I did have a streetlight that was hit on purpose. The 19 year old was angry at his family and there was a domestic dispute, he got in his tempo/topaz and left the driveway, went across the street and knocked down a light pole. He told me and the police he hit on on purpose because he was mad. I told the kid that it was better to hit the pole than his family members. What do you say to that!!??

^ Could a GFI proctect the circuit for all of the lamps?
Why the high voltage?
Thank you.

It’s a tragedy but I don’t know if they can make manslaughter charges stick on something like this.

^
I agree.
Having worked for two Deputy Attorneys General, I have seen weak prosecutions collapse of their own weight, and I think that this charge is a weak one.

4800 volts for a light pole? Is that correct? Can you really use a GFI for 4800 volts? Sounds more like a manufacturing plant than a light pole. I don’t think a lot of people consider a downed light pole though the same as downed power lines so might be a good learning opportunity.

Sorry, I didn’t read this particular article, I read several other articles on the deaths and I didn’t catch it was 4800 volts, I thought it was a 120 or 240 volt street light circuit.

No, if it was 4800 volts it was a distribution line, Our system is 13,800 volts, I have seen a line knocked down on the ground by a tree firing and the dirt was turned to almost a glass like state. 120 volts can kill you just as easily as 4800 volts in many cases…

The fault current must not been high enough to cause the protective relaying at the substation to trip the circuit, or blow the line fuse if it had one.

Sometimes when a line comes down, it trips the circuit, sometimes it doesnt. It all depends on the type of fault, the current, the distance from the substation, the settings on the protective relays ect…

As far as light pole, power pole, telephone pole, its a regional thing. A light pole around here is a street light pole, in other places its different. Some places, everything is a telephone pole, even if there is no telephone wires on it.

I read robert gifts comment and seen light pole and assumed it was a street light… I didn’t have my coffee yet.

@WheresRick

I’m surprised the Ford Tempo had enough power to knock down that utility pole

@db4690

It was an small aluminum street light pole in a subdivision, it was probably 15 ft tall and weighed 50-60lbs. The tempo/topaz wasn’t even that bad. The kid seemed a little “off”.

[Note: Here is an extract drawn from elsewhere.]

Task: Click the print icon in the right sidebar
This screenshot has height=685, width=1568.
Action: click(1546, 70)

A little story about electricity that might amuse you WheresRick. I came in from work one time and right after I got home the power went out. Neighbors across the street still had theirs and a look out the back door didn’t tell me anything so my wife called the electric company.

When the service guy arrived we walked out and discovered that the line had been ripped down from the pole at my house, down the alley, and across the street to another house.
The moron who lived in that house came out and stated that he had trimmed a tree limb and it fell on the wires from his house to the pole. This proceeded to tear more lines down. Instead of gently trimming the limb from around the wires at his house he lopped the entire 30 foot limb off at the trunk and like a runaway train it brought everything down.

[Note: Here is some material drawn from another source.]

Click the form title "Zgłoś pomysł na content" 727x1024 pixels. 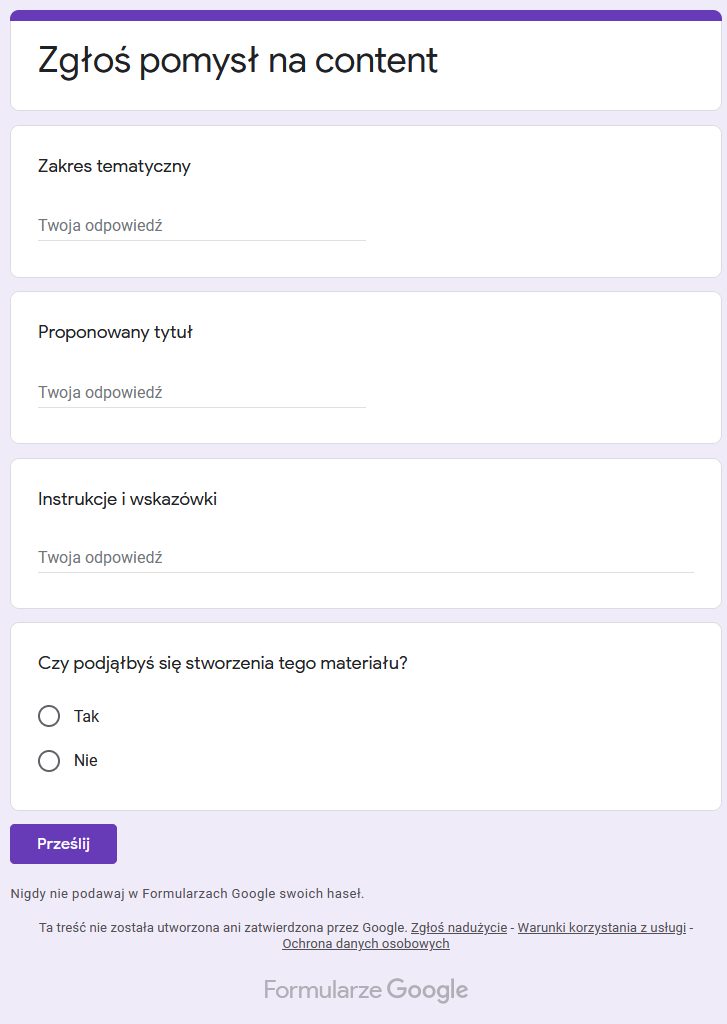point(238,60)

This guy was in shorts, no shirt, and barefooted. The service rep told this guy not once, but twice, to stay away from that line on the ground because it was probably still hot.
So what does he do a minute later? Walks right on top of it while barefooted.

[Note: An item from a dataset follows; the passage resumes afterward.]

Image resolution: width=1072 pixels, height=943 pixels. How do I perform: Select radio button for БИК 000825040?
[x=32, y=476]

He yelled, shot about 3 feet up in the air with a wisp of smoke, and then limped off home. The service rep was snickering and shouted after him; “Kind of hot, ain’t it”.

Much of this depends on how the state law is written, bear in mind that the judge only said there was enough evidence to bring the case to trial. The evidence I imagine would be that due to the driver’s negligence and disregard two people’s deaths resulted. It’s also likely that the law and the charges filed would provide the option for the driver to be found guilty on a “lesser charge”.

If the evidence is solid, and the law written well, I suspect they have a good case.